In the innovative and capitalist spirit, new and different growler designs are also popping up all over. Options vary from the standard amber glass container to newer lightweight stainless steel versions and beyond–the Portland Growler Company even makes a handcrafted ceramic growler with a porcelain flip-top closure. Not sure you could drink 64 oz. alone (if you try hard enough, anything is possible), or maybe a full half-gallon won’t fit in your purse, pannier, or mini-fridge? Cool, just grab a mini-growler, a 32 oz. growlette. You certainly have options.

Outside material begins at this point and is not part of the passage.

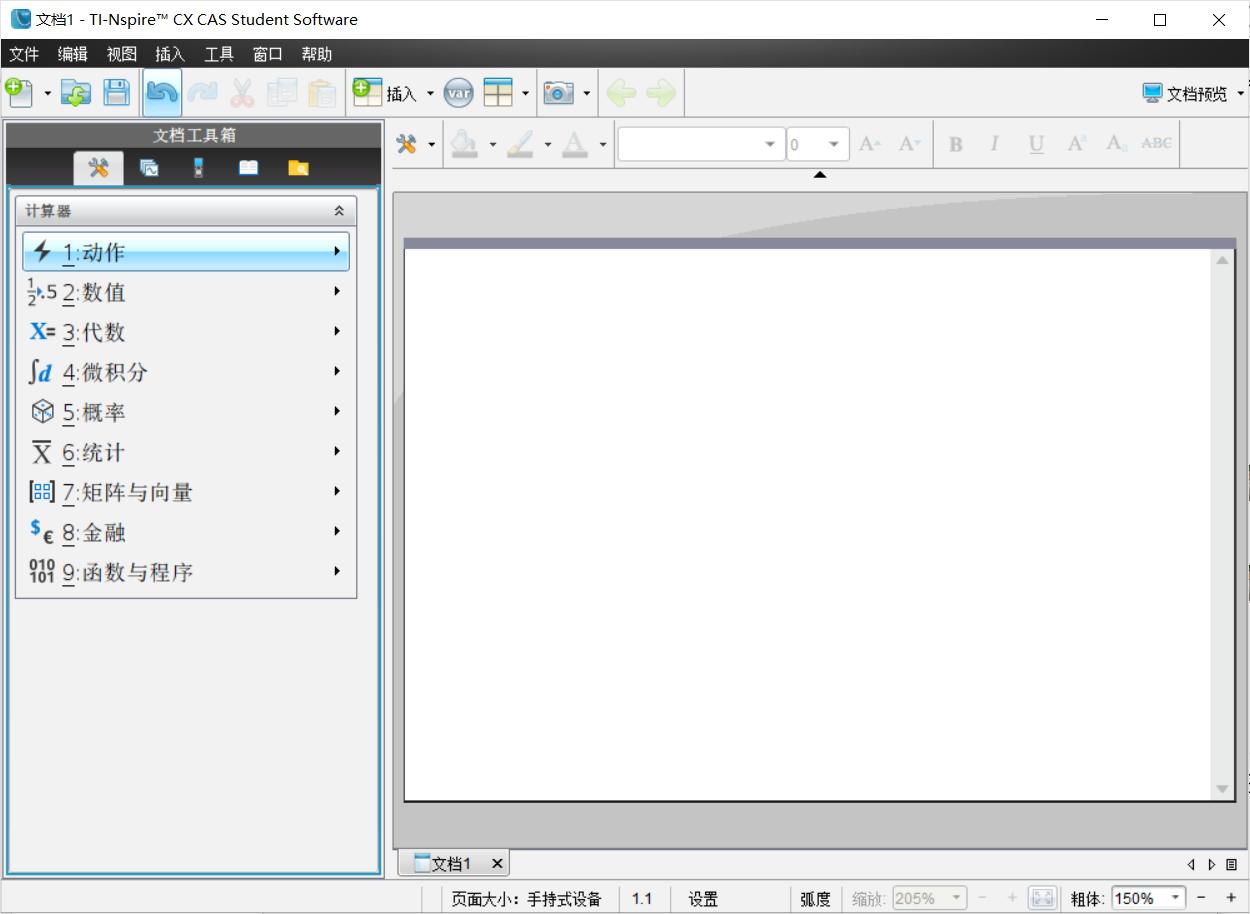1250x914 pixels.
Task: Open the var variables button
Action: 458,93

Many breweries use growlers as promotional endeavors with membership perks much like a mug clubs. Seattle’s NW Peaks Brewery initially sold its beer to thirsty friends and family as part of a growler subscription program before expanding to a larger space. Mission Brewery in San Diego offers exclusive access and first tastes of new releases throughout the year for its growler club members. Ithaca Beer Co. in New York distributes growler punch cards where your 13th fill is free, much like a cafe or donut shop. These are all great options for enthusiastic beer drinkers, especially considering that growler fills are typically cheaper than buying either bottles, cans, or pints at the bar. The brewery benefits as well–no washing and storing pint glasses, and little to no packaging equipment or supplies (like a bottling line, adhesive labels, etc.). Growlers are reusable, recyclable, and generate free advertising. Breweries want to get their product into consumers’ glasses as fresh and faithful to their product as possible.

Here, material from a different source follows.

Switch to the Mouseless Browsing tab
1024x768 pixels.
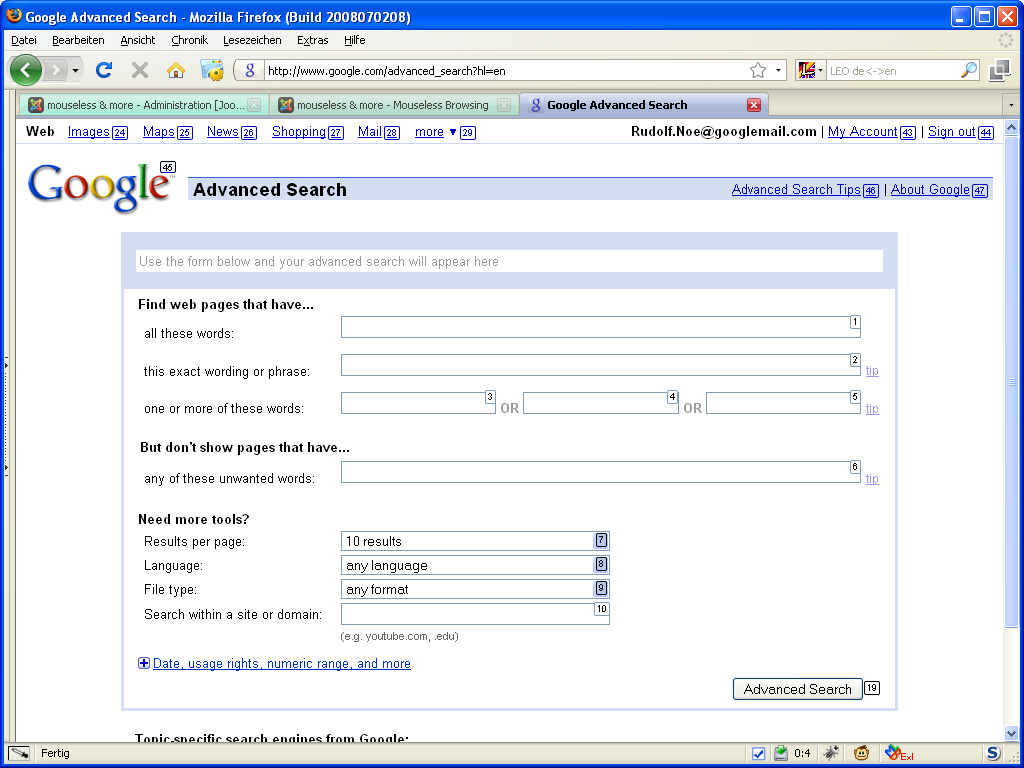392,105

Businesses like The Growl Store, a growler-only taproom and store in the Capitol Hill neighborhood of Seattle are also finding healthy niches in the industry. Growl showcases 44 taps of beer sourced from a range of 100 miles or less. Customers use the shop essentially as a hub for discovering new breweries’ beers or for experiencing hard to find, small-batch products that co-owner Loren Klabunde helps curate. I visited the store right before the kickoff party for Seattle Beer Week 2016 and they were playing host to Georgetown Brewing Company. Georgetown is notable for their keg-only model of distribution, currently the largest brewery in the country with this model. It’s clear that they benefit from local growler fill stations and stores like Growl.

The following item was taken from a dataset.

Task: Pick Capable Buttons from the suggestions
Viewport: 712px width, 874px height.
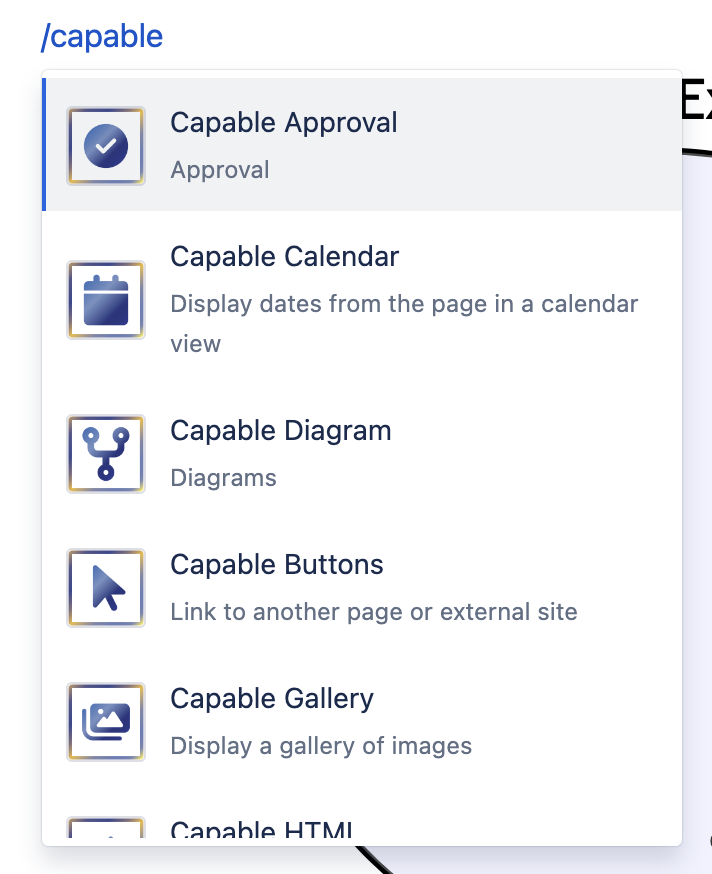Action: [x=277, y=565]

You’re never far from craft beer in Seattle, but if you wanted the additional convenience of filling a growler while you waited for a prescription or picked up a few rolls of toilet paper, Bartell Drugs (the oldest family-owned drugstore in the country) has jumped at the opportunity to bring in more customers by playing host to local taps. Their store in the South Lake Union area of Seattle sells a huge amount of beer, likely a result of its proximity to the main Amazon campus and the dense Belltown neighborhood. It’s not often that I just happen to have an empty growler in my bag when running errands, though I’m considering changing my ways. Regardless, it’s a delicious testament to how beer has saturated the local economy. Wherever you fill your growler–drugstore, tap-room, growler-filling store or brewery, give yourself a pat on the back and a healthy pour for supporting local beer and using sustainable packaging. Win, win.